Justice Ginsburg went right after one of the most obvious contradictions in Texas’s justifications. When Ginsburg asked how many women would be over 100 miles from the nearest abortion clinic, Keller asserted that El Paso did not count because women in that metro area would be less than 100 miles from a clinic in Saint Teresa, New Mexico.
As Ginsburg pointed out, however, this severely undermines the argument that these clinic restrictions are about protecting women’s health, because New Mexico does not impose similar burdens on its abortion clinics. “If that’s all right for the the women in the El Paso area,” asked Ginsburg, “why isn’t it right for the rest of the women in Texas?”
In subsequent exchanges, the Democrat-appointed justices went hard after Keller’s attempt to defend the draconian restrictions as health protections. Why, asked Ginsburg, are women who elect to have pill-induced abortions required to have them in a surgical medical facility? Keller did not have a good answer. Justice Stephen Breyer asked if there was any case before the law was enacted where a woman who suffered medical complications from an abortion could not get admitted to a hospital.

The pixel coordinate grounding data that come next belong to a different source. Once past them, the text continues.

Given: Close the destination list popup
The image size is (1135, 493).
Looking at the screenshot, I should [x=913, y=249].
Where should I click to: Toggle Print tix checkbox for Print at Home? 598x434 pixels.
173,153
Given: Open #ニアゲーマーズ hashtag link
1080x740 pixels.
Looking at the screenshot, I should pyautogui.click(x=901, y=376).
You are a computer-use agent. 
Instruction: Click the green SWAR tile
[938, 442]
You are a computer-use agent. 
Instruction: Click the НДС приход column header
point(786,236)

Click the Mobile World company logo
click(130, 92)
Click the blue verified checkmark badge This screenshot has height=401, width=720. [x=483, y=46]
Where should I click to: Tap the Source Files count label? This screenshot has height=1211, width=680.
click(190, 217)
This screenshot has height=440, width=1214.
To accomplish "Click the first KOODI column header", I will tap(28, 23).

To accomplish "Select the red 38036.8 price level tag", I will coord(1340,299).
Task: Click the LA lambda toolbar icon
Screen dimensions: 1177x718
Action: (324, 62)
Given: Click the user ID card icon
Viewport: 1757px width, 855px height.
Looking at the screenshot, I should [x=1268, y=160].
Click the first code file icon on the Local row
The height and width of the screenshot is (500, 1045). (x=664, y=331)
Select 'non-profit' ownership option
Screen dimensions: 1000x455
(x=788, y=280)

Keller did not have one.
The bottom line, as Justice Ginsburg later summarized it, is that the Texas statute puts very substantial burdens on women in exchange for no actual benefits. Early-stage abortions, Ginsburg noted, are “among the most safe, the least risk procedures. So what was what was the problem that the legislature was responding to that it needed to improve the facilities for women’s health?” Texas does not place similar requirements on procedures that are far more dangerous. The reason is that the law is not designed to protect the health of women, but to stop women from getting abortions.
Breyer explicitly referred to Posner’s opinion dismantling a similar Wisconsin law, which definitely warmed my heart.
With Scalia off the Court we won’t get the worst-case scenario of Roe being effectively overruled, but beyond that whether Kennedy has finally seen an abortion regulation he can’t square with Casey remains to be seen. If he votes on the merits I don’t think he would uphold the whole law, but I also think he’s likely to try to avoid the merits for the time being.